Some days, Ramsey's students hear stories about ancient Rome. "You're learning a little history along with the grammar," said Chris Powis, a senior and Latin II student. "How the government worked. What schools were like."

That's exactly what the teacher wants. "I don't think you can teach Latin in a vacuum," Ramsey said. "If you can't make it relevant for today's students, they're not interested."

To highlight the connection to ancient times, Ramsey said, she and her class once discussed how the Greek myth about Pygmalion was the backbone of a recent movie with the decidedly non-classical sounding title She's All That.

Roots of English Language

Bringing the ancient language into modern times is part of a comeback of the dead language.

In the 1970s, it looked as though Latin might disappear from American high schools. In 1962, about 700,000 ninth- through 12th-grade students took Latin, according to the American Council on the Teaching of Foreign Languages. By 1976, the number had fallen to 150,000.

But a comeback was on track by 1994, the last year for which the council has figures, when about 190,000 ninth- through 12th-graders took Latin.

While new teaching techniques are keeping students interested in Latin, the belief that Latin increases a student's chances of getting into a good college also is driving increased enrollments, teachers and students said.

In 1997, according to the language council, students taking Latin scored a mean of 647 on the Scholastic Aptitude Testing (SAT) verbal exam, compared with the national average of 505. "That's why a lot of kids take Latin," said Brian Thudium, a junior from Harleysville, Pennsylvania, who is enrolled in Latin III.

"Latin is the root of the English language," Powis said, and knowing Latin can help readers figure out the meaning of English words they've never before seen.

Just as college is driving the growing popularity of Latin today, it was colleges that drove Latin from high schools, said Marty Abbott of the foreign languages council.

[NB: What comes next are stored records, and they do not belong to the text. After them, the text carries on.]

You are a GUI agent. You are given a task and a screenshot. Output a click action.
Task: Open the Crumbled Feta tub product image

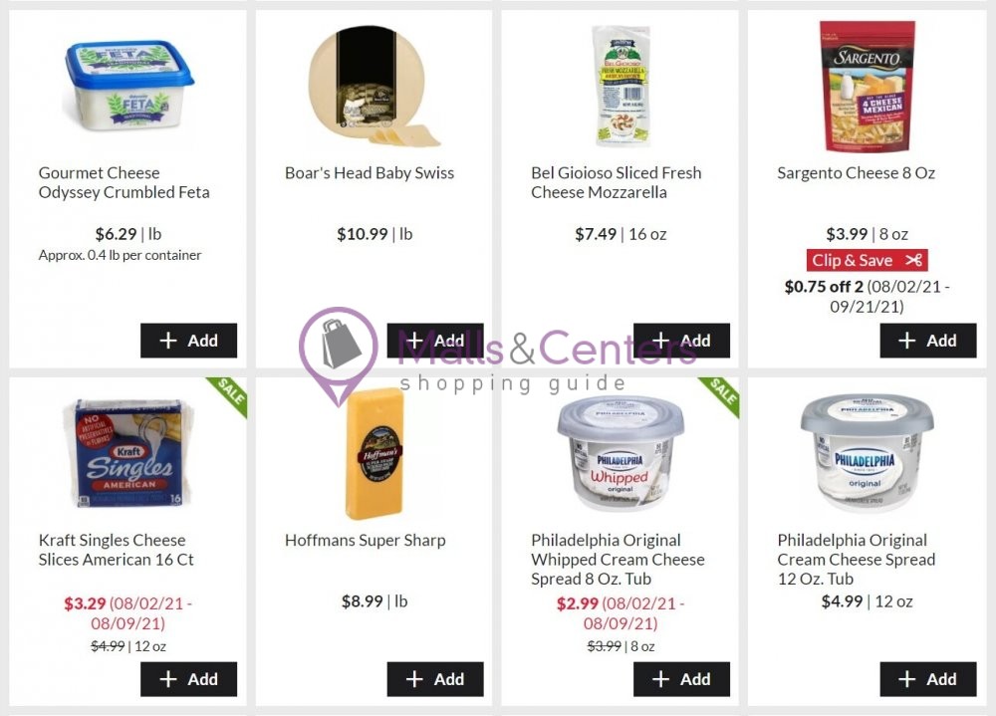(x=129, y=85)
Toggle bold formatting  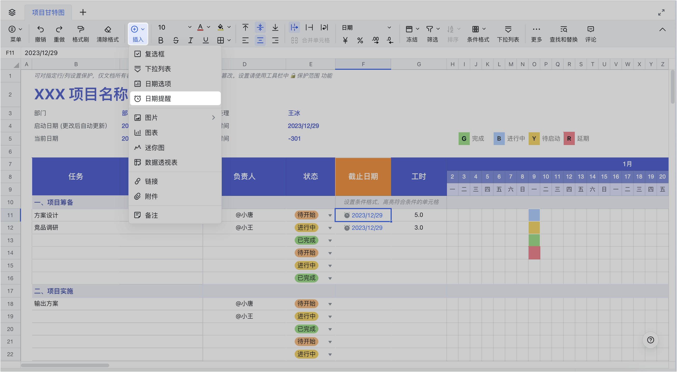click(x=161, y=40)
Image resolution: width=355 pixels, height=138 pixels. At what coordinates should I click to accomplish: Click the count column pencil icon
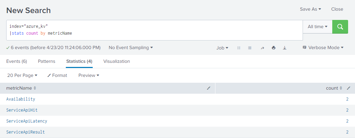pos(348,88)
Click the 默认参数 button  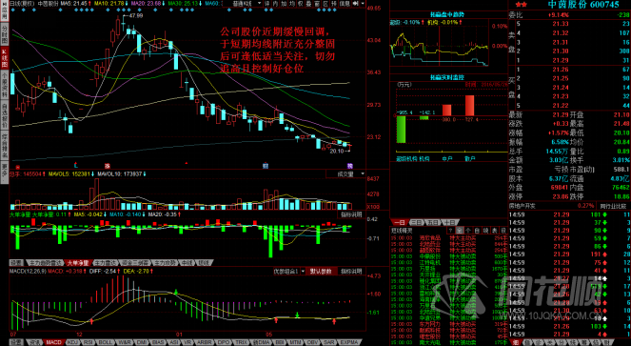[x=321, y=272]

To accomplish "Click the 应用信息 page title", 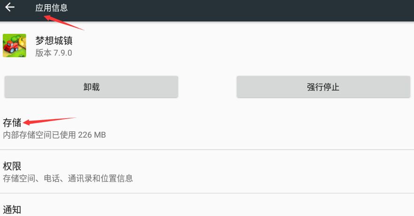I will click(52, 8).
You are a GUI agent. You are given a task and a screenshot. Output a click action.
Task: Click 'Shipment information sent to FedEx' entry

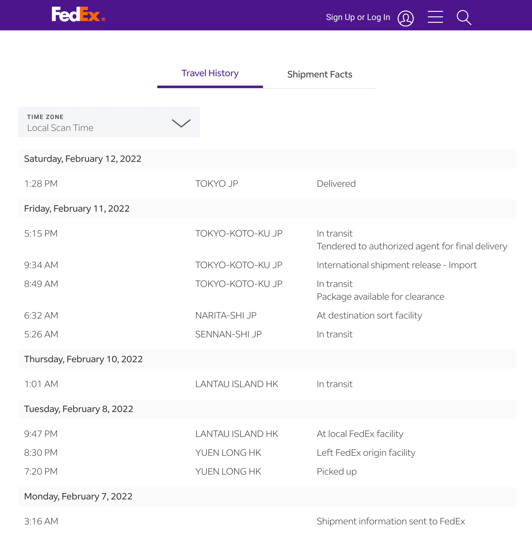click(390, 521)
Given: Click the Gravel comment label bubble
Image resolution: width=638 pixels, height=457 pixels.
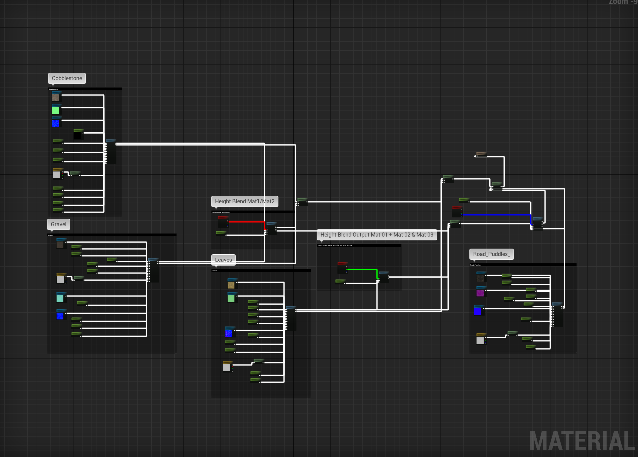Looking at the screenshot, I should click(58, 224).
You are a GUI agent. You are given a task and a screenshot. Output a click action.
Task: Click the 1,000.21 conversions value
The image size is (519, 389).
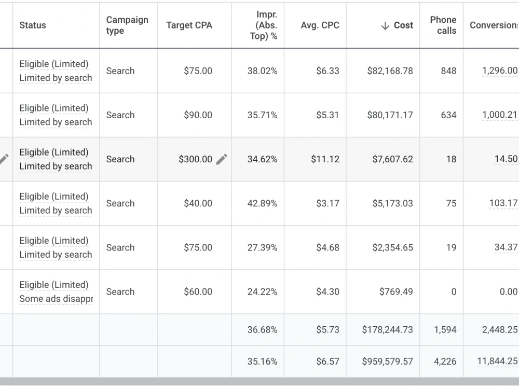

Cultural and social upheaval in the 1960s prompted colleges to give students more of a say in what courses they could select, she said. "There was a lot of emphasis on exploring new avenues," Abbott said. Many colleges dropped the requirement that incoming freshmen study a foreign language in high school. High schools followed suit, and dropped Latin and other languages.

"In the mid-1980s, we started to swing back to a back-to-the-basics emphasis," Abbott said, partially because of a national report in 1993 that criticized the American education system's weakness in teaching science, math, and the language arts.

She said the "study of Latin has dovetailed nicely" with the back-to-the-basics movement. In Souderton, the number of Latin classes offered at the high school is up from six to ten since 1994.

Changing Methods

When Ramsey studied Latin in the 1960s, she said her first year of the class was strictly grammar. "It was like they loaded up a dump truck full of rules and dumped it on us," Ramsey said.

These days, she said, her first-year Latin students do some reading in Latin and learn Roman Empire history in addition to the inevitable grammar lessons. One recent day in Ramsey's Latin II class, for example, her students scoured newspapers for words with Latin roots. With an estimated 60 percent of English words coming from Latin, they didn't have much trouble.

The Latin that students learn today is classical Latin, which was used for writing, reading and formal speeches in the ancient world. The everyday spoken language of the Roman Empire was vulgar Latin.

Scholars say the Latin language became distinct from a predecessor language, called Indo-European, about 500 B.C. in the Italian peninsula. It then spread with the Roman Empire throughout Europe and parts of Asia and Africa.

By the seventh century, vulgar Latin dialects spoken in far-flung parts of the empire had evolved into early forms of the Romance languages, including Italian, French, and Spanish.

Latin never really died. It continued to be used by the Roman Catholic Church and by educated people of different native tongues to communicate with one another.

Dirk Linthicum, a Souderton junior taking Latin II, said he decided to take Latin after learning much of Spanish and English comes from Latin. "It's fun learning about how things that far back related to today," he said.